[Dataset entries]
>>>>

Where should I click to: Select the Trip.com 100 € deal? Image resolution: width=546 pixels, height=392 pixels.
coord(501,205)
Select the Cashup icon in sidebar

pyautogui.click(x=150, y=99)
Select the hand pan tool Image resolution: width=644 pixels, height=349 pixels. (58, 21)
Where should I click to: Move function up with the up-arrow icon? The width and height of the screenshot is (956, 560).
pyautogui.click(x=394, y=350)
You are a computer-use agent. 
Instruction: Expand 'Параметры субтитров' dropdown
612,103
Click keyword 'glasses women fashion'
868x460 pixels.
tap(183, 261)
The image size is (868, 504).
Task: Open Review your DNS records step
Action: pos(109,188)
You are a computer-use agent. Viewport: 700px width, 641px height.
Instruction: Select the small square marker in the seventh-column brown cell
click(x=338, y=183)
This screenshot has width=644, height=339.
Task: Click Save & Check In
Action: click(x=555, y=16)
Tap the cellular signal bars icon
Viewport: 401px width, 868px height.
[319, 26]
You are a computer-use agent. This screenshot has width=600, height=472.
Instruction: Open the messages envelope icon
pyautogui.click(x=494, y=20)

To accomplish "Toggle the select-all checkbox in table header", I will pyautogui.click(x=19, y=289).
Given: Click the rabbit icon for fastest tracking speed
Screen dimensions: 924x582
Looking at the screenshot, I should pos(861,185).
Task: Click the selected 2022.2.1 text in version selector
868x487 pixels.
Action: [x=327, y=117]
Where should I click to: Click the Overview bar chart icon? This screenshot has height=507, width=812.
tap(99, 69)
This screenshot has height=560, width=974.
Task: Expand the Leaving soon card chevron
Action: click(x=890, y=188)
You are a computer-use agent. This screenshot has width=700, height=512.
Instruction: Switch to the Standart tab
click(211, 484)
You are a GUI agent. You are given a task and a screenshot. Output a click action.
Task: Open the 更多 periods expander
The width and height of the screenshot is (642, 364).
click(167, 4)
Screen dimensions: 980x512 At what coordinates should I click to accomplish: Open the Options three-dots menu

<<<<

= What to work on =
The full set of records must be transcribed character for character.

= Exercise response =
Where should I click to: Select the Trip.com 100 € deal? Image resolution: width=546 pixels, height=392 pixels.
coord(501,205)
Select the Cashup icon in sidebar

pyautogui.click(x=150, y=99)
Select the hand pan tool Image resolution: width=644 pixels, height=349 pixels. (58, 21)
Where should I click to: Move function up with the up-arrow icon? The width and height of the screenshot is (956, 560).
pyautogui.click(x=394, y=350)
You are a computer-use agent. 
Instruction: Expand 'Параметры субтитров' dropdown
612,103
Click keyword 'glasses women fashion'
868x460 pixels.
tap(183, 261)
The image size is (868, 504).
Task: Open Review your DNS records step
Action: pos(109,188)
You are a computer-use agent. Viewport: 700px width, 641px height.
Instruction: Select the small square marker in the seventh-column brown cell
click(x=338, y=183)
This screenshot has width=644, height=339.
Task: Click Save & Check In
Action: click(x=555, y=16)
Tap the cellular signal bars icon
Viewport: 401px width, 868px height.
[319, 26]
You are a computer-use agent. This screenshot has width=600, height=472.
Instruction: Open the messages envelope icon
pyautogui.click(x=494, y=20)

To accomplish "Toggle the select-all checkbox in table header", I will pyautogui.click(x=19, y=289).
Given: Click the rabbit icon for fastest tracking speed
Screen dimensions: 924x582
Looking at the screenshot, I should pos(861,185).
Task: Click the selected 2022.2.1 text in version selector
868x487 pixels.
Action: [x=327, y=117]
Where should I click to: Click the Overview bar chart icon? This screenshot has height=507, width=812.
tap(99, 69)
This screenshot has height=560, width=974.
Task: Expand the Leaving soon card chevron
Action: click(x=890, y=188)
You are a computer-use agent. This screenshot has width=700, height=512.
Instruction: Switch to the Standart tab
click(211, 484)
You are a GUI agent. You are given a task and a screenshot. Output a click action.
Task: Open the 更多 periods expander
The width and height of the screenshot is (642, 364).
click(167, 4)
Screen dimensions: 980x512 At what coordinates should I click to accomplish: Open the Options three-dots menu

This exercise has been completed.